In fact, in his most recent works, the very integrity of the figures seems at times to have been compromised, while the images begin to break up into a continuous overlapping of planes and sign emergencies that can no longer be traced back to a certain, recognisable referentiality.

The unity of the image seems to multiply in a series of differently co-presented moments, while the representative illusionism now gives way to the empirical two-dimensionality of the surface, on which the colours, with their surfacing, spreading or darkening, create new and different allusions of space.

The range of colours also undergoes a significant transformation: the whites, greens and earths - the tones of presence, of the here and now, of reference to a possible nature - seem to be overwhelmed by the advance and spread of brighter colours.

The serene clarity of the blues seems to overheat, flowing into excited symphonies of pink, fuchsia, magenta and crimson, purple and carmine, sometimes counterpointed here and there by the lower tones of amaranth and violet: the colours of the soul, of desire and of the heart which, in a continuous insinuation of subtle centrifugal and centripetal energies, are conquering the surface, perhaps to overshadow further elusive knowledge, in a mysterious, spiritual rubedo, capable of transcending, in broader and deeper correspondences, the apparent evidence of the exteriority of things and their envelopes.

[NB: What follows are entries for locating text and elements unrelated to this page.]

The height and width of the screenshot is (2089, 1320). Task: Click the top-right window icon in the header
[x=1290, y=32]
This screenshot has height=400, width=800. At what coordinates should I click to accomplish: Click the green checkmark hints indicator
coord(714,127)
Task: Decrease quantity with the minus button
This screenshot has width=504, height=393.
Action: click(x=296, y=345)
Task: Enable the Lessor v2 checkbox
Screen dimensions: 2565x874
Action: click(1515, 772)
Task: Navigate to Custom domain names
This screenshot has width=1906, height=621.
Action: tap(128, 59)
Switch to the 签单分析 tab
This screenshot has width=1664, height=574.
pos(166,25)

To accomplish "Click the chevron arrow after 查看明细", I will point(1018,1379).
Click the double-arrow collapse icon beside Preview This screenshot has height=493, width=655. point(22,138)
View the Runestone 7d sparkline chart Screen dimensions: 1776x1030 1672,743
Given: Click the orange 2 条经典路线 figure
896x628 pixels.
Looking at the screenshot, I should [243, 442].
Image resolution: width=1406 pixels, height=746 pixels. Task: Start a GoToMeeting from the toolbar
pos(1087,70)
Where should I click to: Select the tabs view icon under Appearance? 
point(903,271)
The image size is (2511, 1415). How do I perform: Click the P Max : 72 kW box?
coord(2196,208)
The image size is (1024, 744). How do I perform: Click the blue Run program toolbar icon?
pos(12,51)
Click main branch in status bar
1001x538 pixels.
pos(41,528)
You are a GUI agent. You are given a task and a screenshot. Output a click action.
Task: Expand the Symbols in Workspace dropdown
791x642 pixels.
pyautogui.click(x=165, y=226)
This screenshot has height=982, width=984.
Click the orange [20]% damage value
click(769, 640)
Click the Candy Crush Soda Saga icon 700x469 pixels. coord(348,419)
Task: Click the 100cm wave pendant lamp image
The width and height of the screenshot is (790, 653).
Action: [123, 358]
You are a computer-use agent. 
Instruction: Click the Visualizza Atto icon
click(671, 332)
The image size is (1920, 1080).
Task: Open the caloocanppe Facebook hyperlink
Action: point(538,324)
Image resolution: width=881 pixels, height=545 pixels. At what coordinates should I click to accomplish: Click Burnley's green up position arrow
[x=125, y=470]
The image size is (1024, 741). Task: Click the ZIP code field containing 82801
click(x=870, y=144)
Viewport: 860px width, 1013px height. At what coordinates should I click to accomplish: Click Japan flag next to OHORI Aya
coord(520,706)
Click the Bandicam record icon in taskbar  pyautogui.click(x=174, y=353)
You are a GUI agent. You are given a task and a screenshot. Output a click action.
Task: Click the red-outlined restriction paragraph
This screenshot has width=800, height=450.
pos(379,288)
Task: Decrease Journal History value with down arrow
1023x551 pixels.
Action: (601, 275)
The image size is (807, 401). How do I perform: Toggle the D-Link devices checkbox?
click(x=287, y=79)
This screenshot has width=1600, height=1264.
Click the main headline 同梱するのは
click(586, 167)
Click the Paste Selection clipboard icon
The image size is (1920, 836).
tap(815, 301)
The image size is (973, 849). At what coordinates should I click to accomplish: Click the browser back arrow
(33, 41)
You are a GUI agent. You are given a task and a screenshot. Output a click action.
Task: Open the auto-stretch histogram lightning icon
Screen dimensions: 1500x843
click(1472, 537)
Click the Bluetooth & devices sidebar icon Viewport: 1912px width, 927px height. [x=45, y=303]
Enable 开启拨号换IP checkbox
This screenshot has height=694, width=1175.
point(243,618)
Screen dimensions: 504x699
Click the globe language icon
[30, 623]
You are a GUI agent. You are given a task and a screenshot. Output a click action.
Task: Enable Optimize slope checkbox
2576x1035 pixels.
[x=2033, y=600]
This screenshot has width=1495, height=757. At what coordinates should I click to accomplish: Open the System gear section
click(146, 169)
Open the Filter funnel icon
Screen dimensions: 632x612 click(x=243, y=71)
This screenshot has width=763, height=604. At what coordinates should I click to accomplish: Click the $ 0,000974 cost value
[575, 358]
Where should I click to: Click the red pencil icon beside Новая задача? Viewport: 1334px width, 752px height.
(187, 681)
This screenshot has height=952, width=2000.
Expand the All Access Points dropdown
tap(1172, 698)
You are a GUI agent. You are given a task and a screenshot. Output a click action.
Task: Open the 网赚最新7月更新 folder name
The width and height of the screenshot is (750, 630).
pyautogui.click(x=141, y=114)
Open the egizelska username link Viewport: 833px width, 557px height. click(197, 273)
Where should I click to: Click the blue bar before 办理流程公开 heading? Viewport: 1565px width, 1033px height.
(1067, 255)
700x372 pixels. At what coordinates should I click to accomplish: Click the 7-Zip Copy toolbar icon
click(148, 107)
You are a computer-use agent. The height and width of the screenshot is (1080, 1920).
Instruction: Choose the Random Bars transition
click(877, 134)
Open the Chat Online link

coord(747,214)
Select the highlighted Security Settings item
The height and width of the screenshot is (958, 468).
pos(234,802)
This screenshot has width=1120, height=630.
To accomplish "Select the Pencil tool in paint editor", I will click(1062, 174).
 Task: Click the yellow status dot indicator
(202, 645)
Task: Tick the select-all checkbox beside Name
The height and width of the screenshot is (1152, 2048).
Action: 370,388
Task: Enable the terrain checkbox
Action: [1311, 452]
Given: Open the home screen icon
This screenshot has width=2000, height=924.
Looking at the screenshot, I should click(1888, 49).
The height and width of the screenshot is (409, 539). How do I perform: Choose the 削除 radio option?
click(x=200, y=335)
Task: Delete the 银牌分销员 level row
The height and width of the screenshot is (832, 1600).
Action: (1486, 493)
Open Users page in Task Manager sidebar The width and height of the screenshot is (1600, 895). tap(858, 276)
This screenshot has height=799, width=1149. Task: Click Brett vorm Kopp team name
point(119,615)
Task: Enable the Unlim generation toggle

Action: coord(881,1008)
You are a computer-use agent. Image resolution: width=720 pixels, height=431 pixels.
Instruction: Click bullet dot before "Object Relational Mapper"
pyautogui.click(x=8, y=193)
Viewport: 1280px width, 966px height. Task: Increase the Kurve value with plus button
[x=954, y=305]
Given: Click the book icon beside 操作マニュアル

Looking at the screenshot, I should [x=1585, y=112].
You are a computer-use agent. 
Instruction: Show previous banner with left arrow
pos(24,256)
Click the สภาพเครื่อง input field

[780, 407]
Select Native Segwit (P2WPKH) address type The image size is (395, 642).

Perhaps, in his works, Beraldo now takes into account the fact that even a non-referential painting, generically defined as Informal, has by now widely entered the popular way of feeling, but more probably, beyond any linguistic screen, the desire for a more conscious, more transparent and accomplished involvement is surfacing in him, the aspiration to an increasingly free and mobile balance of the elements, beyond any naturalistic delimitation, or any abstract division or metaphysical hierarchy.

It is no coincidence that in his most recent works every line of the horizon often becomes imperceptible or even disappears.

A new generosity, a new ability to accept to put himself more fully in the game in the first person, a new knowledge open to the inner perception of ultra-sensitive realities now seems to govern the painter's creativity, now able to give space to more direct and springy expressions for which it no longer seems necessary to resort to images that are in a certain sense predetermined.

Towards the immediate: this seems to be the direction taken by Beraldo, even though he is aware of the perhaps oxymoronic nature of this expression.

Indeed, perhaps one can only be surprised by immediacy. Dino Marangon

------ Note 1. Da W. GUADAGNINI, Natura e artificio, nel catalogo della mostra, Pop Art Italia 1958 – 1968, a cura di W. GUADAGNINI, Galleria Civica di Modena 17 aprile – 3 giugno 2005, p. 149. 2. Vedi C. BRANDI, Poscritto – 1952, a, Cammino di Morandi, ora in C. BRANDI, Scritti sull’Arte, Torino 1976, p.36. 3. Così lo stesso Beraldo, in una conversazione con Paolo Levi. (Vedi, La dimensione metafisica dell’affresco. Colloquio tra Franco Beraldo e Paolo Levi, in, Franco Beraldo, Torino 2001, p. 11.) 4. Da S. ARFELLI, Dove si nascondono gli Dei, nel catalogo della personale di, Franco Beraldo, presso la Galleria d’Arte Nuovo Segno, Forlì 2002, pp. 12 – 14. 5. Da S. ZANELLA, nel catalogo della mostra, Franco Beraldo. Mostra Antologica. 25 anni di Pittura 1976 – 1991, Civica Galleria d’Arte Moderna, Gallarate 1992. 6. Ivi. 7. Da, La dimensione metafisica dell’affresco. Colloquio tra Franco Beraldo e Paolo Levi, cit. p. 11.